## [WORK INSTRUCTION]
Continue the post of pregnancy tips below, picking up after its last sentence.

## [EXTRACT]
"""

That is WONDERFUL news!!!
My best tip (aside from swimming--I'm not a big swimmer and don't especially like water, but when I was pg with my first, from about five months along I was in the pool every day. It was just such a relief to be able to lift my knees and take that weight off):
You know how your hips start to hurt when the baby starts getting big? If you stand facing a wall or couch or something--something you can brace yourself on with your hands--your husband can come stand behind you and squeeze/push your hips together (like, push each in toward the center, toward each other). Instant break from the pain, and it takes a minute or two after he stops pushing for it come come back (and longer than that for it to be as bad as it was before). He might have to shift his hands around a bit to find the right spot, but once he does...so much better. I'm very petite, short-waisted with narrow hips, so my hips really hurt all the time, and this was the only thing that helped.
Also, just in case, a tip from my best friend, who was (like me) put on full pelvic rest for part of her pregnancy: coconut oil apparently makes a great lubricant for handies. And, the real issue wrt full pelvic rest (aside from orgasms, which aren't allowed) is semen; it's some hormone or something in it that can trigger contractions. What you do with that info is up to you, of course; Bestie went the coconut oil route, whereas I went the once-a-month-with-a-condom route and turned the couch into a weekly Beej spot (I liked the couch because I could listen to the TV). (And if anyone is wondering...like I said above, women on full pelvic rest aren't supposed to be having orgasms, which also trigger contractions; my husband wasn't being selfish.)

"""

## [DATA TO EXAMINE]
"""

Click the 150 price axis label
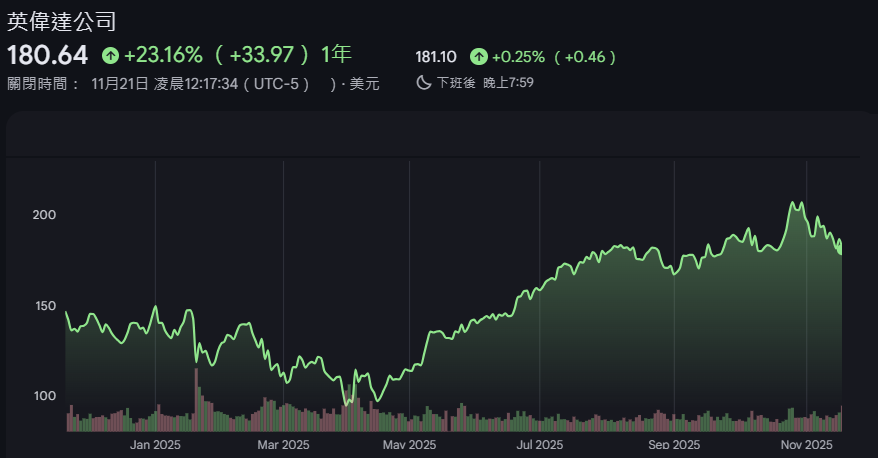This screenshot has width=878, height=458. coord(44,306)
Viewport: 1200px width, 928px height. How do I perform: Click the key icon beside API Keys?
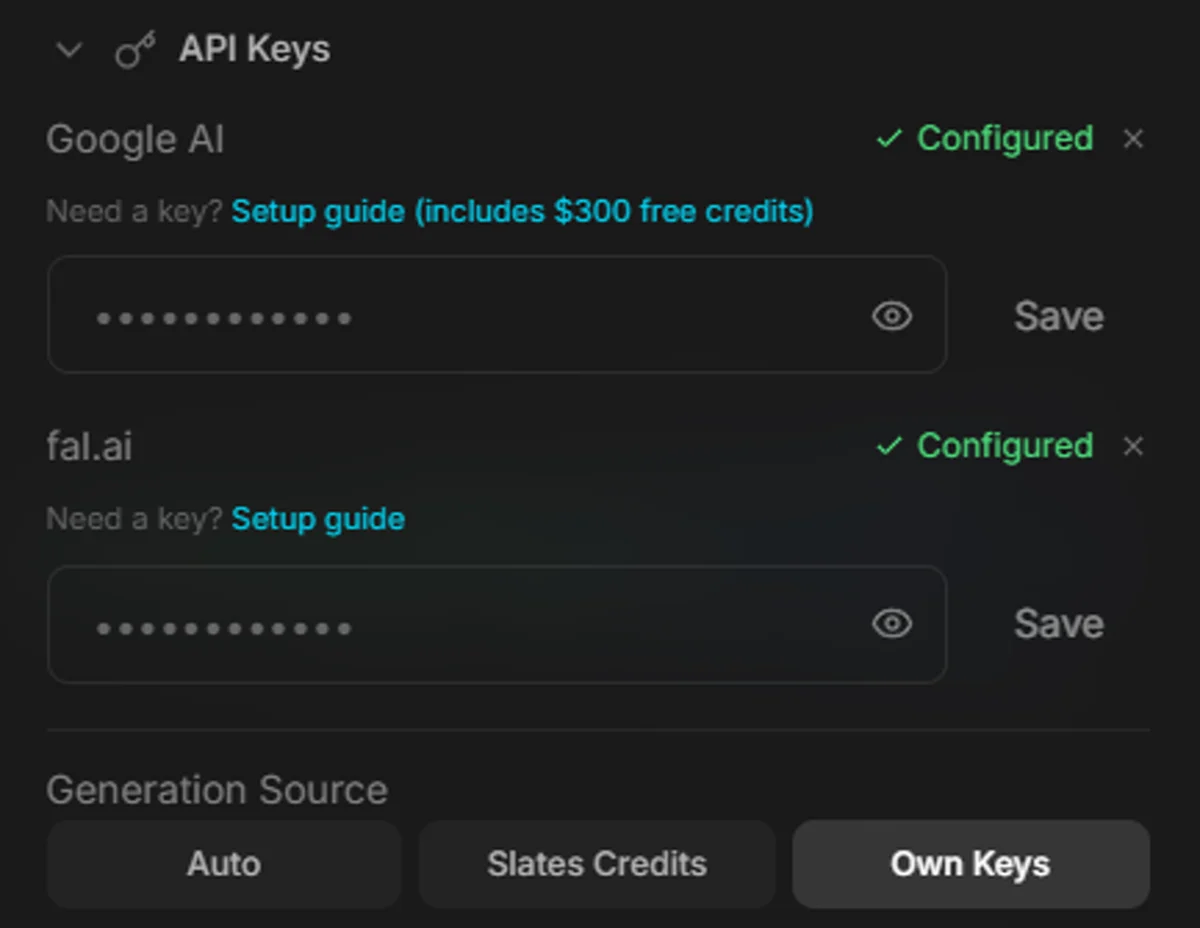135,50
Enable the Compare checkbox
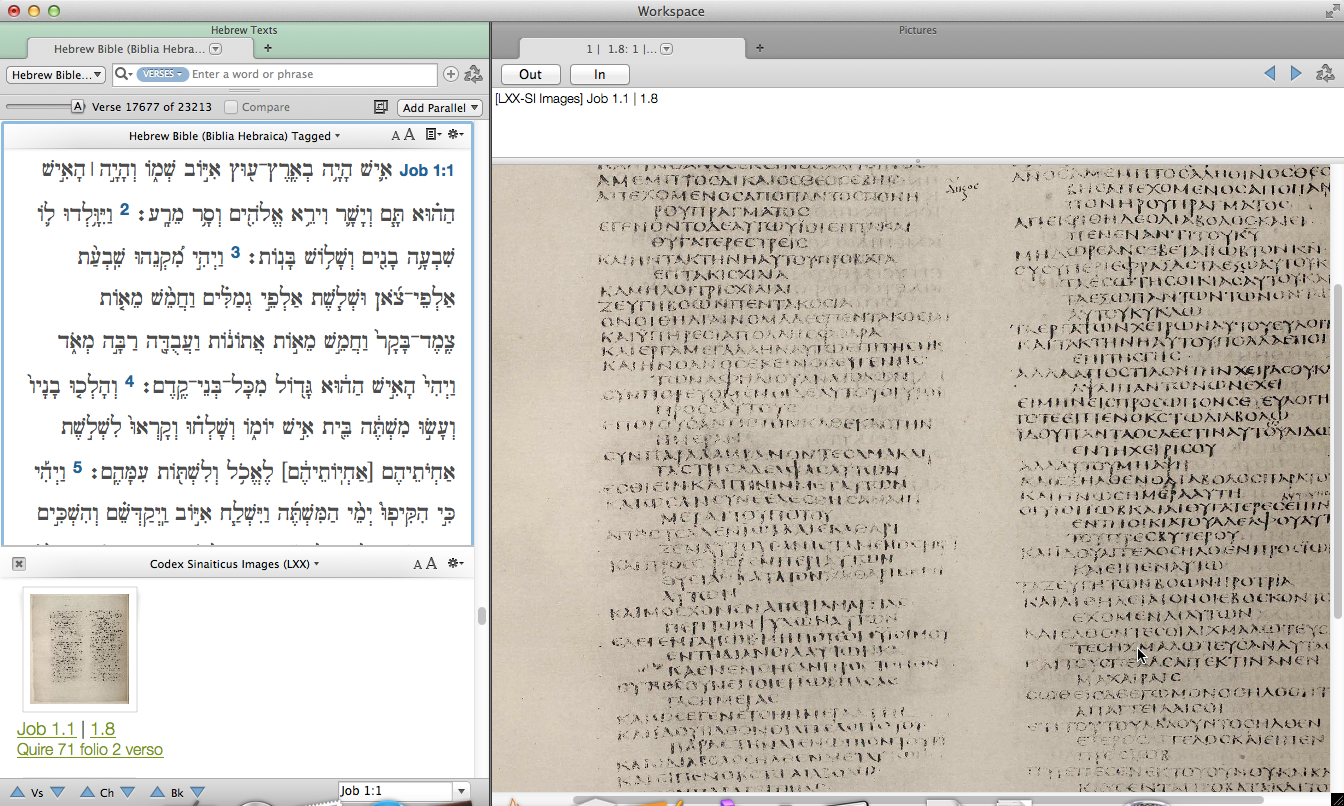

"""
"""

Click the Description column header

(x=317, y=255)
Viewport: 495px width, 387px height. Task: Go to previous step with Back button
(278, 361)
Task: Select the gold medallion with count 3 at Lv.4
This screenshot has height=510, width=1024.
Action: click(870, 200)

"""

## [EXERCISE RESULT]
ETA: I remembered another tip this morning. I used to get foot cramps semi-regularly (sometimes calf cramps, too), and I found the way to get rid of them is to stand tiptoe on the cramping foot, with all your weight.
It seems counterintuitive to put all your weight on a cramping foot, but it eases the cramp almost instantly. Like, within seconds.
(I'm not sure if anyone's going to see this, but fyi it works when you're not pregnant, too. Any foot cramp. Put your weight on it, tiptoe--the weight has to be on your toes/ball of your foot or it doesn't work.)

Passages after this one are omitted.